Showing posts with label 2022 Cabernet. Show all posts
Showing posts with label 2022 Cabernet. Show all posts

Thursday, February 22, 2024

Wines I'm Making: Bottling 2023 rosé and 2022 Cabernet


I spent some of the weekend of February 10 and 11 attending to winemaking chores I had been putting off. I bottled our 2023 rosé of Sangiovese, made labels, and got the labels on and did the same for our 2022 Cabernet Sauvignon/Cabernet Franc. We ended up with 15 bottles of the rosé and 62 bottles of the Cabernet, which is pretty typical. This past weekend I also racked and sulfited our 2023 Cabernet and added oak on the assumption that the malolactic fermentation has probably gone as far as it was going to go, although I did not go to the trouble of doing a paper chromatography test to see. It is what it is.... I treated the wine for a slight hydrogen sulfide smell, which is a reminder that next year I'll need to go more to provide yeast nutrients during fermentation.


 

Sunday, October 16, 2022

Wines I'm Making: 2022 Cabernet Pressed

Yesterday (October 15) I pressed our 2022 wine – Cabernet Sauvignon/Cabernet Franc and Sangiovese together for the first time in the 19 years I've been making wine from our backyard vineyard. Because there was so much damage to the Sangiovese this time from the September heat wave that hit us, making rosé (as we usually do from the Sangiovese) didn't make much sense; there wasn't enough fruit. After a 15-day fermentation, we ended up with just under 11 gallons of new wine from the blend of grapes, and that will yield about 10 gallons of finished wine (50 bottles). For various reasons, I was unable to get the yeast I usually use and ended up using the Prise de Mousse strain, which is designed for white wine and rosé fermentations, so a lot in 2022 will be unusual. The wine is likely to be somewhat different from what we usually make, but we won't know for about a year, when the wine is ready to bottle. 




Sunday, October 9, 2022

Wines I'm Making: Harvest 2022

2022 was a difficult year for winemaking for us for a number of reasons. The main problem was that harvest coincided this year with the Sonoma County Art Trails open studio event I participate in, and there was a Santa Rosa Symphony concert on the weekend of harvest (also the second weekend of Art Trails, October 1 & 2; I do the backstage photography for the Symphony). There was a severe, week-long heat wave (with temperatures reaching 118º in Santa Rosa at the peak in September). We even had hail early in the year, although that caused little harm.

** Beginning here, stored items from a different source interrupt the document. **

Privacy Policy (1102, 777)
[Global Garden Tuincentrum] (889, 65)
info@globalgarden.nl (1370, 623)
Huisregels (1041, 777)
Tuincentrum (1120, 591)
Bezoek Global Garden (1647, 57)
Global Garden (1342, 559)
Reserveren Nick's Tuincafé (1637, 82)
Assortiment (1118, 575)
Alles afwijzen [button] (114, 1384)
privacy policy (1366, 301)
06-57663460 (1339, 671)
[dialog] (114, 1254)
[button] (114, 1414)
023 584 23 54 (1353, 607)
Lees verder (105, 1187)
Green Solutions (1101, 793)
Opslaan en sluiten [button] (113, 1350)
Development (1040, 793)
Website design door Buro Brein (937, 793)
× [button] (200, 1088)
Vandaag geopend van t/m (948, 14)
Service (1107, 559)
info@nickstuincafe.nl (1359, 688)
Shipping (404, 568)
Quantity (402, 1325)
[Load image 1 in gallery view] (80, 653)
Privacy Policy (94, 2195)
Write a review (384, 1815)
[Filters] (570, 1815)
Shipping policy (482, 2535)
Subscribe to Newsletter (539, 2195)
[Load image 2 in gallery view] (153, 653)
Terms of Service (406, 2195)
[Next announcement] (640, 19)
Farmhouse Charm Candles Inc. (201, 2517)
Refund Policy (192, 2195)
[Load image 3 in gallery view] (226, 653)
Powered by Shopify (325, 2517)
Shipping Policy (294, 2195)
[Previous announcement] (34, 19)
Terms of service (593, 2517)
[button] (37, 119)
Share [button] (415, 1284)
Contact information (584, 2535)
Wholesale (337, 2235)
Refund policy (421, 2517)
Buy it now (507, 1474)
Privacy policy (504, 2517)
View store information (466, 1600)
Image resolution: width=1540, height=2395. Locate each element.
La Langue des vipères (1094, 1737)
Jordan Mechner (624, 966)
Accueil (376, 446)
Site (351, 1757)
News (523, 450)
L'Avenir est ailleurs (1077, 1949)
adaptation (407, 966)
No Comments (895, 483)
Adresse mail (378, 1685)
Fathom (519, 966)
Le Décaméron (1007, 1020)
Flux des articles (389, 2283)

The result of all this was that there was a lot of damaged fruit this year (the Sangiovese, in particular, suffers from the heat and drought) and I was pressed for time during the initial stages of the winemaking. We got so little Sangiovese that for the first time in many years we will make no rosé this year. There were many split berries and these were being visited by swarms of honeybees and yellow jackets. 

I threw the Sangiovese in with the Cabernet to make a field blend. Unable to get to The Beverage People (our local wine supply store) at the right time, I gave up trying to buy the yeast I wanted and started the Cabernet/Sangiovese fermentation with a vial leftover from last year, Prise de Mousse. Prise de Mousse is a strain optimized for white wine and rosé fermentations, but I imagine it will work to make a red wine well enough. We ended up with about 15 gallons of crushed grapes and juice. The grapes were harvested on September 30 at about 24.5º Brix. We got about 119lbs of Cabernet. I didn't weigh the Sangiovese, but it was probably another 20lbs or 30 lbs. 
 
I'm not sure what the result will be. The proof will be in the wine. I look forward to trying the finished wine, probably about a year from now. On a bit of a tangent, I got stung by a dead bee while de-stemming the grapes, not by a live bee but by a dead bee that had become mixed up in the crushed grapes. So, now, if anyone ever asks me "Was you ever bit by a dead bee?" I can say "yes."